CANDI MUARA JAMBI
1.Lokasi
Candi
ini terletak lebih kurang 27,5 kilometer dari Kota Jambi. Secara
administratif berada di Desa Muaro Jambi, Kecamatan Marosebo, Kabupaten
Muaro Jambi. Sedangkan secara astronomis terletak pada 103º22’ - 103º45’
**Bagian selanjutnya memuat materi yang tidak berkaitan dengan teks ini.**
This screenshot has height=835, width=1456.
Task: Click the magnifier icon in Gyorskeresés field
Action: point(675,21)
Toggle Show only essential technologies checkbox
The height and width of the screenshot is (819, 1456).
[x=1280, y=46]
Bujur Timur dan 1º24’ - 1º33’ Lintang Selatan. Luas candi Muarajambi
lebih kurang 2062 hektar menempati bentang lahan mengikuti alur tepian
sungai Batanghari sepanjang 7,5 kilometer
2.Latar Sejarah
Informasi
tertua yang berhubungan dengan daerah Jambi ditemukan pada Naskah
Berita Dinasti Tang (618-906 M) yang menyebutkan kedatangan utusan
Kerajaan Mo-lo-yue ke Cina pada tahun 644 M dan 645 M. Begitu pentingnya Negeri Mo-lo-yue
sehingga seorang pendeta I-Tsing menyempatkan singgah selama 2 bulan
untuk memperdalam agama sebelum melanjutkan perjalanannya ke India.
Ketika beliau kembali dari India dikatakan Mo-lo-yue tahun 692 telah menjadi bagian Shih-li-fo-shih
(Sriwijaya). Suatu keadaan yang ditafsirkan terkait erat dengan
Prasasti Karangbrahi (686 M) yang ditemukan di wilayah Jambi hulu.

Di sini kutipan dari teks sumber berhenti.